2.根据权利要求1所述的试纸条，其特征在于，步骤1)中利用柠檬酸钠烧金法制备粒径为13nm的纳米金颗粒。

3.根据权利要求1所述的试纸条，其特征在于，步骤3)具体为：将5-10μM步骤2)的连接探针P与10-20nM步骤1)的纳米金颗粒在5mM磷酸缓冲液中反应12-14h，然后14000rpm离心20-30分钟，收集沉淀物，再用5mM磷酸缓冲液冲洗沉淀物，最后溶解在10mM的磷酸缓冲液中，即得纳米金修饰的连接探针P。

4.根据权利要求1-3任一项所述的试纸条，其特征在于，步骤3)具体为：将5μM步骤2)的连接探针P与10nM步骤1)的纳米金颗粒在5mM磷酸缓冲液中反应12h，然后14000rpm离心20分钟，收集沉淀物，再用5mM磷酸缓冲液冲洗沉淀物，最后溶解在10mM的磷酸缓冲液中，即得纳米金修饰的连接探针P；

步骤4)基于肽核酸的核酸层析试纸条的组装：

①将样品垫和结合垫浸泡在缓冲液中，然后37℃烘干2-3h；所述缓冲液为：0.25％Triton X-100，0.1M硼酸盐缓冲液，0.15M NaCl，pH 8.0；

②将30μL的1mg/ml链霉亲和素溶液与30μL的100μM肽核酸捕获探针溶液进行混合，然后在室温下孵育1h，分别制备出链霉亲和素-生物素化的质控捕获探针和检测捕获探针，然后分别在硝酸纤维素膜上划出质控线和检测线，37℃烘干12h；

③将上述样品垫、结合垫、带有质控线和检测线的硝酸纤维素膜以及吸收垫依次粘贴在底板上，完成试纸条的组装。

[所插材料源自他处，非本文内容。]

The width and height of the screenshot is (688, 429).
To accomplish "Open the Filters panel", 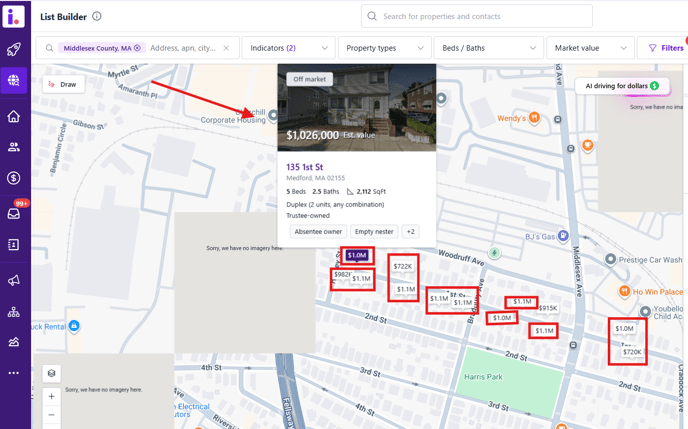I will 665,48.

5.基于核酸层析生物传感技术检测食源性致病菌的方法，其特征在于，包括以下步骤：

S1、以目标致病菌的高特异性毒力基因为靶序列，设计RPA引物RPA-UF和RPA-UR；

S2、提取待测样品DNA，以DNA为模板，利用步骤S1的RPA引物RPA-UF和RPA-UR进行RPA扩增反应；

S3、将步骤S2的RPA扩增产物与分析缓冲液混合，滴加到权利要求1-4任一项所述试纸条的样品垫上，反应5-8min，判读结果:阴性反应：质控线显色，检测线不显色；阳性反应：质控线、检测线均显色；失效反应：若质控线不显色，则检测失败或试纸条失效；

其中，步骤S1具体为：以目标致病菌的高特异性毒力基因为靶序列，设计RPA扩增引物RPA-F、RPA-R，将通用阻断接头和至少1个C3阻断子顺次连接到引物RPA-F、RPA-R的5’端，得到用于通用接头阻断RPA扩增技术的引物RPA-UF、RPA-UR；其中，所述通用阻断接头的核苷酸序列如SEQ ID NO:1所示；

步骤S3所述分析缓冲液为：4×SSC，2％BSA，0.05％Tween-20，pH 7.0。